• What you need to do: Can you reproduce, word for word, the stretch from the line containing "This screenshot has width=631, height=342." through the end of the items below, leaving the pictures out of your answer?

[Element lookup items]
-- Start --

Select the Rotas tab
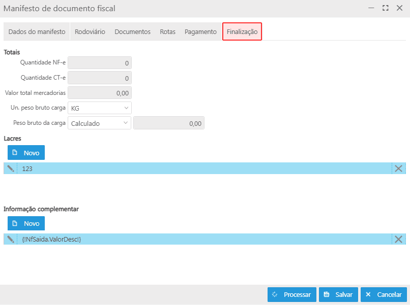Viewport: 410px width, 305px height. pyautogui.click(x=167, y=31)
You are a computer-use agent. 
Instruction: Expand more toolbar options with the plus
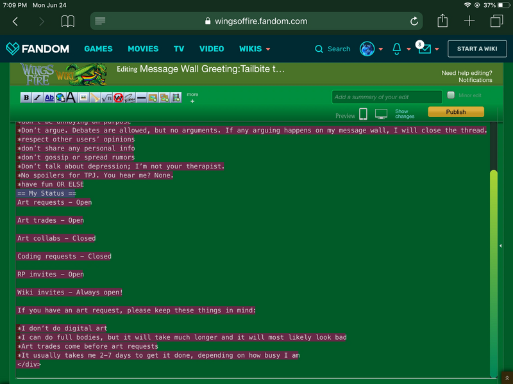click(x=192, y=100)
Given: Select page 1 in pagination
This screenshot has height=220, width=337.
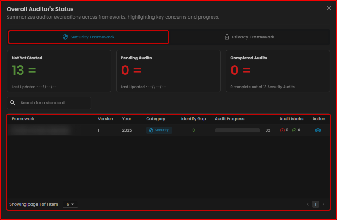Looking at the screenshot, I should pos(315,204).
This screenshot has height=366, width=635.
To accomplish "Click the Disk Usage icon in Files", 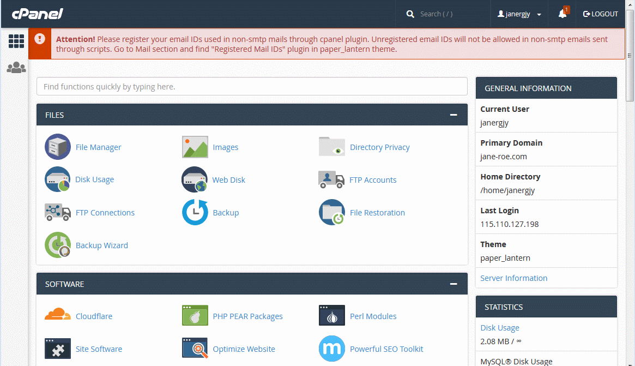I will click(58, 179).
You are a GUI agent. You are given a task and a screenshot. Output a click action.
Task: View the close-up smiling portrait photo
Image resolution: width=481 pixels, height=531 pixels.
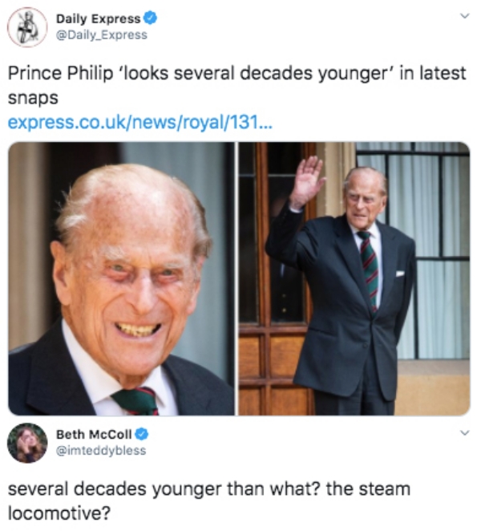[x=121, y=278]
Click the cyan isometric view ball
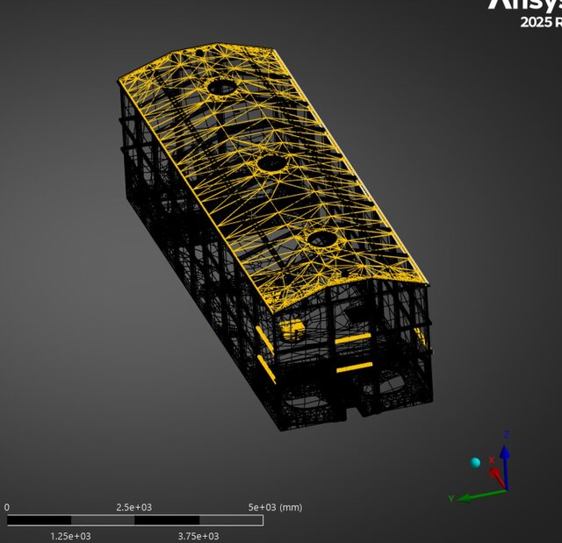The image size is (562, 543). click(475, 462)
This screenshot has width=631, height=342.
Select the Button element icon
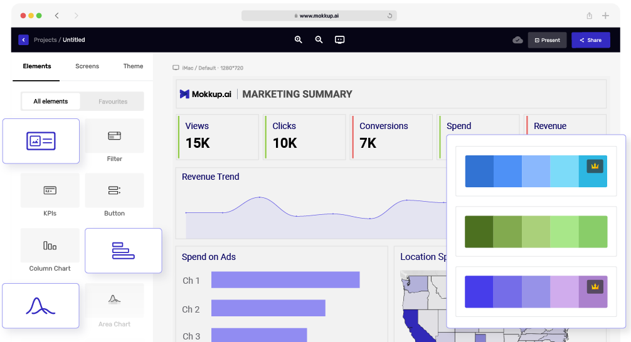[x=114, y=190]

-- End --

• Result below:
This screenshot has width=631, height=342.
Select the Button element icon
[x=114, y=190]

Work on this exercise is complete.